Я дернулась, понимая, что если переговоры зайдут в тупик, мне несдобровать. Уж больно решительно паренек идет к успеху.
Рывок был вполне оправдан, и я очутилась между двумя армиями. Ну как, армиями? Я посмотрела на кронваэльское ополчение, и осознала, что округлить его численность до армии не сможет даже ну очень начинающий математик.

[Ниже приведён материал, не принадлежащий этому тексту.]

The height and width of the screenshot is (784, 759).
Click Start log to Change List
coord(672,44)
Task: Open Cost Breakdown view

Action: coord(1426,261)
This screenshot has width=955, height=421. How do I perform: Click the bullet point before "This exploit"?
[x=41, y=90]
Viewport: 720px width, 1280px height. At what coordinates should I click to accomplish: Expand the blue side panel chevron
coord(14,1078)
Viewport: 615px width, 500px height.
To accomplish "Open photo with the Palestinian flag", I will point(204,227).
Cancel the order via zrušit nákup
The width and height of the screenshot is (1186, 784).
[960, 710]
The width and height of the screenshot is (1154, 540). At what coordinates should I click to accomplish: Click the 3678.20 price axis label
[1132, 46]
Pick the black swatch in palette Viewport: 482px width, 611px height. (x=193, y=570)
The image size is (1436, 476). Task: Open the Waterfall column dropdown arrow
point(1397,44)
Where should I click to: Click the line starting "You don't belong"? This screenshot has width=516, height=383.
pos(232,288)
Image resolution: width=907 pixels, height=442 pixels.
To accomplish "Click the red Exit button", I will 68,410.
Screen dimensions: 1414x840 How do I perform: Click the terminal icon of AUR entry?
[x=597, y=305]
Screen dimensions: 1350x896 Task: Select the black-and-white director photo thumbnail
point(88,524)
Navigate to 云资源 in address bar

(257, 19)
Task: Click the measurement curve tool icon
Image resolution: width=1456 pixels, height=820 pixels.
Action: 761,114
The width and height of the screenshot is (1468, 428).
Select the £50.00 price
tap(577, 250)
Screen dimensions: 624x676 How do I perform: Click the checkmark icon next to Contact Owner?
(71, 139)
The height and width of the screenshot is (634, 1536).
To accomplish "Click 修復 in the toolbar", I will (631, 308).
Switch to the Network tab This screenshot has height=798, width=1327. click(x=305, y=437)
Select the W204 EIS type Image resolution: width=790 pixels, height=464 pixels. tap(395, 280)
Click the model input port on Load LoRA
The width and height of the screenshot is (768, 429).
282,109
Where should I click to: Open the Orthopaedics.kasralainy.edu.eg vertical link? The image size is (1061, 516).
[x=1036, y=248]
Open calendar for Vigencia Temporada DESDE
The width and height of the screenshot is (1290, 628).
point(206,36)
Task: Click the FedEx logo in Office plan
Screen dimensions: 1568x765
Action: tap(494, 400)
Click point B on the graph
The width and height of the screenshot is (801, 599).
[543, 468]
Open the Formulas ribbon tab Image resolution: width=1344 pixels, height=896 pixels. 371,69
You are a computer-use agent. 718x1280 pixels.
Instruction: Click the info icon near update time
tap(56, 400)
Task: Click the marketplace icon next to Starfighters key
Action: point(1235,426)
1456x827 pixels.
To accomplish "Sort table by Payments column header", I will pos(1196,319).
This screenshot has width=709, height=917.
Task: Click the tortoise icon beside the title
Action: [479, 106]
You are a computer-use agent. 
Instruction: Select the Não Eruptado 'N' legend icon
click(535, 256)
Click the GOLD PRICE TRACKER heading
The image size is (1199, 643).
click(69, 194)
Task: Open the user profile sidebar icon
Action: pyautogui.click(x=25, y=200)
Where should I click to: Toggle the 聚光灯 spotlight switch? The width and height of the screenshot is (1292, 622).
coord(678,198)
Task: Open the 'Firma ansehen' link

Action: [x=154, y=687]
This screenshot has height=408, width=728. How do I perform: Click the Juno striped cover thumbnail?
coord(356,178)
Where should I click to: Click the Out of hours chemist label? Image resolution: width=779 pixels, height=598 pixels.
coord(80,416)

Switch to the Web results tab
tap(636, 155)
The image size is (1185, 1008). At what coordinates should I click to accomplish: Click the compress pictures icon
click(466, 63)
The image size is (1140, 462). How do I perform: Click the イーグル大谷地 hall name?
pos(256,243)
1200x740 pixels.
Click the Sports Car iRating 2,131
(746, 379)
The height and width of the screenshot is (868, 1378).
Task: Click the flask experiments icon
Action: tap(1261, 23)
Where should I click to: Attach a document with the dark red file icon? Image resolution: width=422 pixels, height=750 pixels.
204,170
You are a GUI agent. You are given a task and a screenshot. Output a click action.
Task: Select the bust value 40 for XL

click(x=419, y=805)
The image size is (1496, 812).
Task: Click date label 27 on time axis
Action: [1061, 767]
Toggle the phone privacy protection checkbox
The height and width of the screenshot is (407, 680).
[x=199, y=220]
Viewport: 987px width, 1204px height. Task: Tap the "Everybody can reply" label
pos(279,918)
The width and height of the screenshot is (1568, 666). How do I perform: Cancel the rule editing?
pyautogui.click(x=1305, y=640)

В какой-то момент внезапно налетевший порыв ветра поднял мои волосы и расправил парус юбки. Стало как-то зябко и страшно застыть на тонкой границе мира, напоминающей лезвие. «Лезвие бритвы и лезвие битвы», – выдохнула Интуиция, понимая, что только что подвела меня так, как не подводила никогда!
– Не стрелять! Это – Импэра! – прокатился приказ среди флармерианцев. – Не стрелять в Импэру!
– Стреляйте по Флармеру! – заорал Бастиан, быстро меняя косолапые сандалики предателя на треуголку полководца.
– Мы можем попасть в Импэру! – раздался чей-то возмущенный голос за моей спиной. Я стояла меж двух огней. Осталось только расставить руки, чтобы каждая сторона задумалась о том, что означает этот жест. Либо я встречаю врагов с распростертыми объятиями, либо защищаю Кронваэль. Тут смотря с какой стороны на это посмотрят историки.
– Выполнять приказ! – донесся до меня возмущенный до глубины связок голос Бастиана. – Стреляйте!
– Остановите войну! – закричала я, понимая, в каком положении сейчас нахожусь. – Я прошу вас! Остановите войну! Я не хочу, чтобы проливалась кровь! Вам что? Заняться нечем? Вам делать нечего? Я прошу вас! Прекратите! Я буду стоять так, пока вы не сложите оружие!
Порыв ветра уносил мои слова, а я не знала, услышат ли их или нет.